By Pete Williams
There’s been much debate in the triathlon world about the new Draft Legal Challenge, a sprint distance triathlon on March 5 in Clermont, Fla., endorsed by USA Triathlon. Drafting is commonplace in competitive cycling and group rides, but it’s a no-no in triathlon, with penalties assessed during races by officials on motorcycles.
At least that’s the theory. Many a sprint triathlete has been flagged over the course of a modest 10-to-25 mile bike course that’s easy to police. Ironman races, however, are notorious for not enforcing the drafting rule over the course of the 112-mile distance (56 miles for an Ironman 70.3 race).

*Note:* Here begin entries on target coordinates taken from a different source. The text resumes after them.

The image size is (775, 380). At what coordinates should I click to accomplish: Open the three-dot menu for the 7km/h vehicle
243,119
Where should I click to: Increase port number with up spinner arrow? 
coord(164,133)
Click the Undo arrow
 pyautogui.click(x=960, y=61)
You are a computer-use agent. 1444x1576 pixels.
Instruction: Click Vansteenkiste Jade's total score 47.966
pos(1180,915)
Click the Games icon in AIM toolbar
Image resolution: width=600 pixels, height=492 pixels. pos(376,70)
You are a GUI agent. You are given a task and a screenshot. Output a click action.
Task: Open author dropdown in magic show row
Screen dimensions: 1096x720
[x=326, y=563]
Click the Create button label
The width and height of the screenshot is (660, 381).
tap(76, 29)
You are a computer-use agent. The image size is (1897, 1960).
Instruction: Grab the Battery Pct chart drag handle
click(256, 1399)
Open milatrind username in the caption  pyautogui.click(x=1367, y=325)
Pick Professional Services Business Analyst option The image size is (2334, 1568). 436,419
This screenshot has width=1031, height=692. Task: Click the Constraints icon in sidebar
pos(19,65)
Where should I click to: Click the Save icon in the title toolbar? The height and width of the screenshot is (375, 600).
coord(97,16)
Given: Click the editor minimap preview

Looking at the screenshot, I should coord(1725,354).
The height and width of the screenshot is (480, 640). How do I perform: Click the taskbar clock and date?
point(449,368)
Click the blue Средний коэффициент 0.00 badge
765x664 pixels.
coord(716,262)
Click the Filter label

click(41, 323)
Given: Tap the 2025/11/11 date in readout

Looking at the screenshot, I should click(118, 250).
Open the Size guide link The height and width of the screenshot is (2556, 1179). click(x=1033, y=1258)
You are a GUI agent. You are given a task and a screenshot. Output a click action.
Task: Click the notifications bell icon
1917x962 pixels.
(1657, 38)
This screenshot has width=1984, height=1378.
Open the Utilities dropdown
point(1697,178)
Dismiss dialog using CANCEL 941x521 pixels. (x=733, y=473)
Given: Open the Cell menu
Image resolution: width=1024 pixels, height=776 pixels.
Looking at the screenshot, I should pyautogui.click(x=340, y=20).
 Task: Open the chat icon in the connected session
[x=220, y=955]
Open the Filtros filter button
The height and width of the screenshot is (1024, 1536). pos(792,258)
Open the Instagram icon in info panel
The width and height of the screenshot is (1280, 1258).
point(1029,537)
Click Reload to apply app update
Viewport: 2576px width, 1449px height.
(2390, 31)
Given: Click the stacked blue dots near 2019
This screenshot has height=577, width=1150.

The recent debate over the new Draft Legal Challenge got me wondering. Is this really a big deal? Many triathletes already race draft legal unofficially during longer events. The Ironman 70.3 championship, held in Clearwater from 2006-2010, is notorious for drafting. In November, I shot some footage about midway through the bike course along McMullen-Booth Road just north of Drew Street.
I shot at street level and from an overpass. The drafting might have been even more blatant were it not for a friend of mine, a triathlon purist, who brought along an electronic bullhorn and urged athletes to “break it up.” We watched cyclists for 90 minutes and while Ironman policed the pros, we rarely saw a motorcycle after that. Unfortunately, we did see two wrecks.